To ensure that it is well cured the bamboo must be cut according to natural ancestral techniques during  a particular phase of the moon and then dried evenly in the sun. If this doesn’t happen correctly there is a risk that termites will start eating it so ‘even if the piece looks beautiful’ it will be a bad product.

Bamboo is grown in the Central Pacific region of  northern Nicaragua. Thanks to the support of China-Taiwan new varieties have been introduced, for example, very thin varieties and thicker ones used in building construction.

Mauricio acknowledges how grateful he is to MEFCCA for the support they have provided so that he can dedicate himself to bamboo: ‘If it weren’t for MEFCCA  I wouldn’t be doing this right now, who knows how I would be… ‘

This is ongoing support not just in the form of technical training and loans but also on how to set up and run a business. ‘For example tomorrow they have invited us to a course on how to design an eye-catching logo.’ he says.
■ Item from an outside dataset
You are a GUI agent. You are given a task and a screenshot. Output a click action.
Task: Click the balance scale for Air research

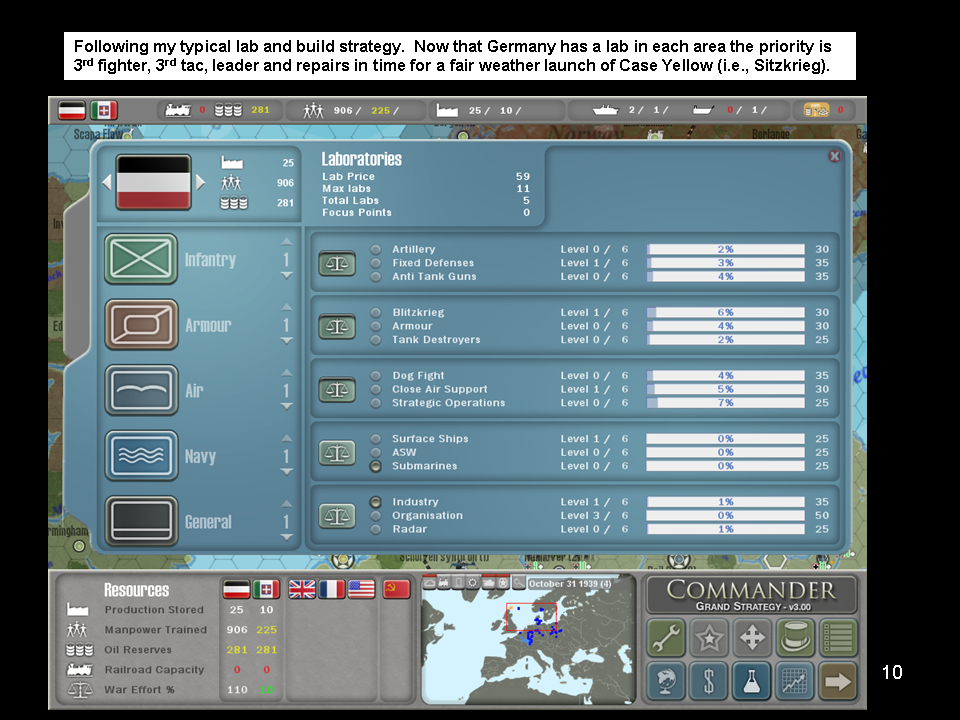tap(337, 390)
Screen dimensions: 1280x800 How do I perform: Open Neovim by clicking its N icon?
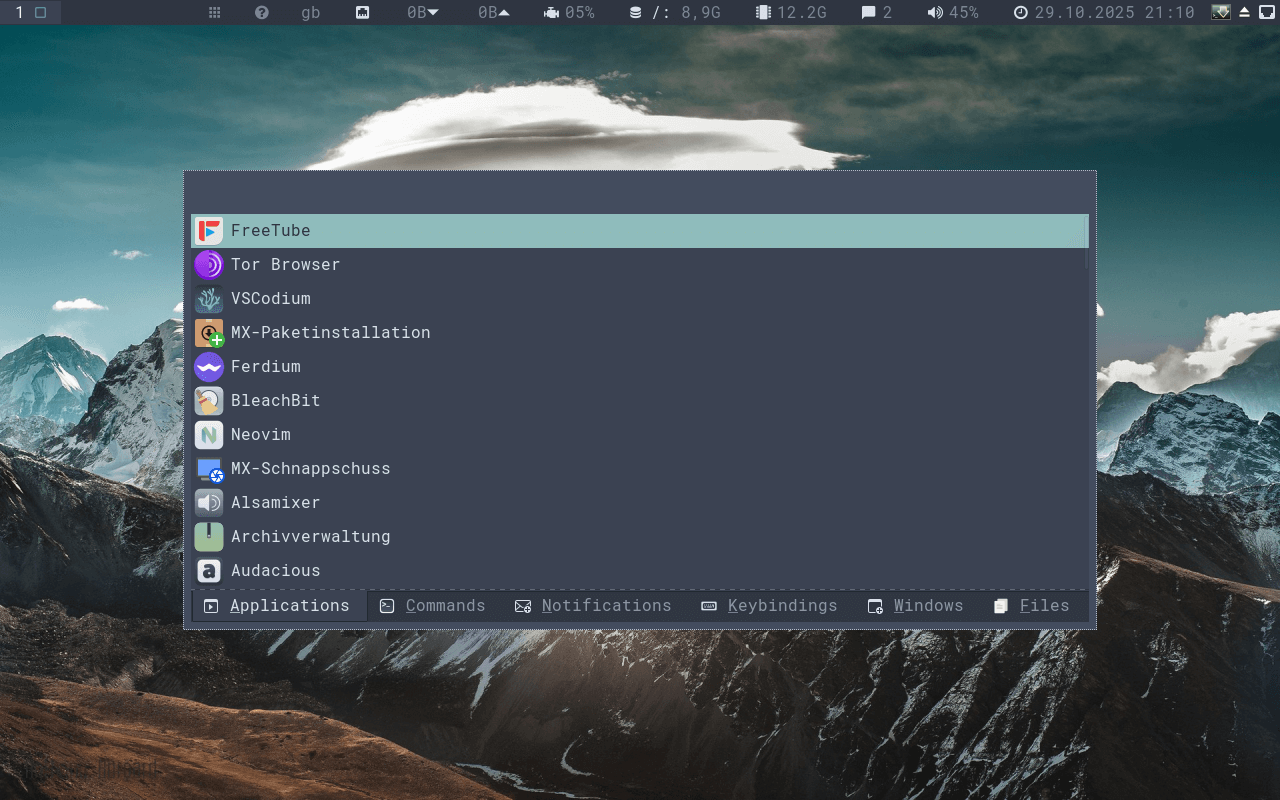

Mauricio is also member of a ten person co-operative that currently buys bamboo from other places such as Matagalpa, but they have also started to grow it in Managua to use as raw material and to sell plants to other people.

————————————–

* Over 80% of the Nicaraguan workforce is employed in the social economy which creates 60% of disposable income. For this reason the Ministry of Family, Communal, Cooperative and Associative Economy (MEFCCA) is one of the country’s key ministries. Whole sectors of the economy are owned and controlled by this sector ranging from transport to food production to retail.

It is responsible for a large variety of startups such family owned shops, peasant co-operatives, and women’s organisations. MEFCCA supports these enterprises with training, funding and promotion.

The logic of MEFCCA is not based on reproducing capital for its own sake, but rather to address the needs of the self-employed workers, their families, communities and society as a whole.